In consideration for their services, the Underwriters received a cash commission equal to 6% of the gross proceeds of the Offering and compensation options (each a “Compensation Option”) equal to 6% of the Units sold pursuant to the Offering. Each Compensation Option is exercisable at the Issue Price into one unit, each comprised of one Common Share and one Warrant (a “Compensation Warrant”) for a period of 24 months from the date hereof.. Each Compensation Warrant is exercisable into one Common Share at a price of $3.15 for a period of 24 months following the date hereof.

The net proceeds of the Offering are expected to be used by Namaste to fund inventory and supplies for the CannMart facility, to expand its customer and user base, for e-commerce upgrades and for working capital and general corporate purposes.

About Namaste Technologies Inc.
Namaste is the largest online retailer for medical cannabis delivery systems globally. Namaste distributes vaporizers and smoking accessories through 24 e-commerce sites in 20 countries and with distribution hubs located around the world. Namaste has majority market share in Europe and Australia, with operations in the UK, Canada and Germany and has opened new supply channels into emerging markets including Brazil, Mexico and Chile. Namaste, through its acquisition of Cannmart Inc., a Canadian based late-stage applicant for a medical cannabis distribution license (under the ACMPR Program) is pursuing a new revenue vertical in online retail of medical cannabis in the Canadian market. Namaste intends to leverage its existing database of Canadian medical cannabis consumers, along with its expertise in e-commerce to create an online marketplace for medical cannabis patients, offering a larger variety of product and a better user experience.

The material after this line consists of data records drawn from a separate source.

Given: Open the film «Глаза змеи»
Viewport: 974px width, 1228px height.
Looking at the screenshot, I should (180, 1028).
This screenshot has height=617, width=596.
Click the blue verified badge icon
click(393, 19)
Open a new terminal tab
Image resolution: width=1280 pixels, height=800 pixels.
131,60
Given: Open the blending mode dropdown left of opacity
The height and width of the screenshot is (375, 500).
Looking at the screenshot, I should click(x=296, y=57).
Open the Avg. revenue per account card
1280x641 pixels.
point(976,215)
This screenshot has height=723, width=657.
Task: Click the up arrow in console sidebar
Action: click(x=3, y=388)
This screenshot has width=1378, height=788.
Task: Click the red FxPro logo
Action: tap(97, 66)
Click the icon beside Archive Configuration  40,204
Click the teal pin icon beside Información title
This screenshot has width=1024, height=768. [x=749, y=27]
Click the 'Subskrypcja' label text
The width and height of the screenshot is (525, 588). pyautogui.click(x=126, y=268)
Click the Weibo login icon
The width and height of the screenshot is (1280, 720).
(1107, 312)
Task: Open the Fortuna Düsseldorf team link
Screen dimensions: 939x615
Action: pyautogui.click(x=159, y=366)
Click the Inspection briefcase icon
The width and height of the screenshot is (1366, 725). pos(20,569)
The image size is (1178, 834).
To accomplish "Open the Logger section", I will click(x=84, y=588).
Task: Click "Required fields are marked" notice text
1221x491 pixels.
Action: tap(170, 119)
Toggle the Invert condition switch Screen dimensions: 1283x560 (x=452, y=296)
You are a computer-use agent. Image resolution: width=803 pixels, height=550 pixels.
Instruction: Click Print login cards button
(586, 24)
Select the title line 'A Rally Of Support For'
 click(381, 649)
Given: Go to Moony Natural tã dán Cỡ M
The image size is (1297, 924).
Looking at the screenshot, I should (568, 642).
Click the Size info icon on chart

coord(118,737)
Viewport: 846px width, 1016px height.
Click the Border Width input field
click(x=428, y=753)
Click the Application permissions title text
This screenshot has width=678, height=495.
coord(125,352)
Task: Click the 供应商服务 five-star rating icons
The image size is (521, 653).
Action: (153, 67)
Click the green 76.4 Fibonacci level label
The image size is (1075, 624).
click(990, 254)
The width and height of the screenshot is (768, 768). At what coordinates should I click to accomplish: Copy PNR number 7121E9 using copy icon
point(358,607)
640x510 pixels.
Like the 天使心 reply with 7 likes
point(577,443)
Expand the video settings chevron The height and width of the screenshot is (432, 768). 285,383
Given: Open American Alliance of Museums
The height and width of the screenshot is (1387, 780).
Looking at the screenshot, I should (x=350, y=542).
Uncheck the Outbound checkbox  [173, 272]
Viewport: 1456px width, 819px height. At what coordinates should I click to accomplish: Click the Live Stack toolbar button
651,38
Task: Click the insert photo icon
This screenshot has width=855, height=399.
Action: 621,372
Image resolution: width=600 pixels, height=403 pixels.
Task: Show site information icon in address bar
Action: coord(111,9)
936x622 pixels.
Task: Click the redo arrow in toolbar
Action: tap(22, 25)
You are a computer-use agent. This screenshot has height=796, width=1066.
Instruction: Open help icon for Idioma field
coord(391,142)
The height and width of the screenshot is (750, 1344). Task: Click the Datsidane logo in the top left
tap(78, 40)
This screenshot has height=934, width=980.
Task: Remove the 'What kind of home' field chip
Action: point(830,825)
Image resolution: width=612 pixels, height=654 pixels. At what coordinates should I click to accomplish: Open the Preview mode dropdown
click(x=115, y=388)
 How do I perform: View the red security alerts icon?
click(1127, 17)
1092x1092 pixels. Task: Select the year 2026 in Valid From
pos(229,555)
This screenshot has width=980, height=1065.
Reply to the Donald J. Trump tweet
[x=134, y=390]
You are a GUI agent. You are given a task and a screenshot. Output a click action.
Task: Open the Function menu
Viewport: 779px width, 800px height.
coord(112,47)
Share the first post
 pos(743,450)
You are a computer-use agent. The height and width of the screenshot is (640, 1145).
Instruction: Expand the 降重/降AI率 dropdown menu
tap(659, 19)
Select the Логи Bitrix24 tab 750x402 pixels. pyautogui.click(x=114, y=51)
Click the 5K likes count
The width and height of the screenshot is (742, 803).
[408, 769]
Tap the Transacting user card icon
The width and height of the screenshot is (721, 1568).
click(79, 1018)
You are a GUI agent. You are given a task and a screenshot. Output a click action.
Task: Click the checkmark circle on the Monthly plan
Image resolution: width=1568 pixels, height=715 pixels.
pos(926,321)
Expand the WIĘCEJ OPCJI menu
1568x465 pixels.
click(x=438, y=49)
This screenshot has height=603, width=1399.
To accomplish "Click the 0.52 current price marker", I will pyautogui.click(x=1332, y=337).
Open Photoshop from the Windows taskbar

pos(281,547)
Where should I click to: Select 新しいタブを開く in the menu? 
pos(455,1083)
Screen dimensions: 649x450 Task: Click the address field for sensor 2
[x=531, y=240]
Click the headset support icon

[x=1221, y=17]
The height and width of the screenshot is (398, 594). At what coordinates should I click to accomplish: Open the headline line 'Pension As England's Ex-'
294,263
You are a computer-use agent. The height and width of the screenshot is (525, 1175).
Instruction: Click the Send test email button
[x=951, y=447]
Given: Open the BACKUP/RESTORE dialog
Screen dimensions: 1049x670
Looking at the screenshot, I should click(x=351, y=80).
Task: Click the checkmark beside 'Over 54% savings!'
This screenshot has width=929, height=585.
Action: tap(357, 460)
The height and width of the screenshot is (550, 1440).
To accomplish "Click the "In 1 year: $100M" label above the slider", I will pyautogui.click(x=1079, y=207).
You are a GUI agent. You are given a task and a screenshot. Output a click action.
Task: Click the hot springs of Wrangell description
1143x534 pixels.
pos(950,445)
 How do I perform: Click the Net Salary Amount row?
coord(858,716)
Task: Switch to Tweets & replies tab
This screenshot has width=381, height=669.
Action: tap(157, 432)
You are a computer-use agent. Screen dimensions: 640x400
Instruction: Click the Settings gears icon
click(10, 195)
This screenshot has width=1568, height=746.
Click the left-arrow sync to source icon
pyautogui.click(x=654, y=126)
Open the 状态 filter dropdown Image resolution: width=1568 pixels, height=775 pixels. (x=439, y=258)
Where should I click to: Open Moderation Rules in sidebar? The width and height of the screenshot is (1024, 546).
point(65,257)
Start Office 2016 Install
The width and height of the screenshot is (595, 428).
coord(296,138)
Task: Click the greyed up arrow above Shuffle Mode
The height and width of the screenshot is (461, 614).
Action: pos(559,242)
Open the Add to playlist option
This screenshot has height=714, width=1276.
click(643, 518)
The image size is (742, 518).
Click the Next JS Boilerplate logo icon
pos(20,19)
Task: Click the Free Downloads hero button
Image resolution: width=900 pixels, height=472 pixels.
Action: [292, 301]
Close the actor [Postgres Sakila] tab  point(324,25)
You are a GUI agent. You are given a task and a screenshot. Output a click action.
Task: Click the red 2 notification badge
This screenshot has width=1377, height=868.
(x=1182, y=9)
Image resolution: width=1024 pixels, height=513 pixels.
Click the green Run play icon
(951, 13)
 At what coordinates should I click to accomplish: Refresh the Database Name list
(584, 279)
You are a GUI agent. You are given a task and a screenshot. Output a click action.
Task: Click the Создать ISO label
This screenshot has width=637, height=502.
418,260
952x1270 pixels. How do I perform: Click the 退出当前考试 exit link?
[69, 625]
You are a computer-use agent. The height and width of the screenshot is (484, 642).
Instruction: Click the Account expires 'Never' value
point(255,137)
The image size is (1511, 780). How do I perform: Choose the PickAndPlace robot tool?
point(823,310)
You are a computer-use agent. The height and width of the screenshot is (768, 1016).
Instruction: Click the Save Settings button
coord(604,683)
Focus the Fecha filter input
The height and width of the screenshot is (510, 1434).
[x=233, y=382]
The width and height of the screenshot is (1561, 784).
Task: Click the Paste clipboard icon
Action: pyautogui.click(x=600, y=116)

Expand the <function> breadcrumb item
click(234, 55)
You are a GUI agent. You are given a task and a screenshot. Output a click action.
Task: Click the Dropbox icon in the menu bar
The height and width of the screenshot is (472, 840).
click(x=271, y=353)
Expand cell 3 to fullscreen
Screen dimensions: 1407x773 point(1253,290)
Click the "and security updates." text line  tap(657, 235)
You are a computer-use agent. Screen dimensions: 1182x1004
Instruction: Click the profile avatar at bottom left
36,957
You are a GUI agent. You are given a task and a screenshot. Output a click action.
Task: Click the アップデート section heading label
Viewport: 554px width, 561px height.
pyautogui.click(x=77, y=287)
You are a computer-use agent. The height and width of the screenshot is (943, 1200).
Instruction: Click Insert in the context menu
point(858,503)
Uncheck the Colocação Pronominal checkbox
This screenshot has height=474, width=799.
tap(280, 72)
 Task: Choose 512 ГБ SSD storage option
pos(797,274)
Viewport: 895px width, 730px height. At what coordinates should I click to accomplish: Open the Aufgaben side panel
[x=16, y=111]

On behalf of the Board of Directors

“Sean Dollinger”
Chief Executive Officer
Direct: +1 (786) 389 9771
Email: [email protected]

Further information on Namaste and its products can be accessed through the links below:

Agreement.namastetechnologies.com
Agreement.namastevaporizers.co.uk
Agreement.everyonedoesit.co.uk
Agreement.australianvaporizers.com.au

 

Forward Looking Information
This press release contains forward-looking information based on current expectations. These statements should not be read as guarantees of future performance or results. Such statements involve known and unknown risks, uncertainties and other factors that may cause actual results, performance or achievements to be materially different from those implied by such statements. Although such statements are based on management’s reasonable assumptions, Namaste assumes no responsibility to update or revise forward-looking information to reflect new events or circumstances unless required by law. Although the Company believes that the expectations and assumptions on which the forward-looking statements are based are reasonable, undue reliance should not be placed on the forward-looking statements because the Company can give no assurance that they will prove to be correct. Since forward-looking statements address future events and conditions, by their very nature they involve inherent risks and uncertainties. These statements speak only as of the date of this press release. Actual results could differ materially from those currently anticipated due to a number of factors and risks including various risk factors discussed in the Company’s disclosure documents, which can be found under the Company’s profile on www.sedar.com. This press release contains “forward-looking statements” within the meaning of Section 27A of the Securities Act of 1933, as amended, and Section 21E the Securities Exchange Act of 1934, as amended and such forward looking statements are made pursuant to the safe harbour provisions of the Private Securities Litigation Reform Act of 1995. The Canadian Securities Exchange has neither reviewed nor approved the contents of this press release.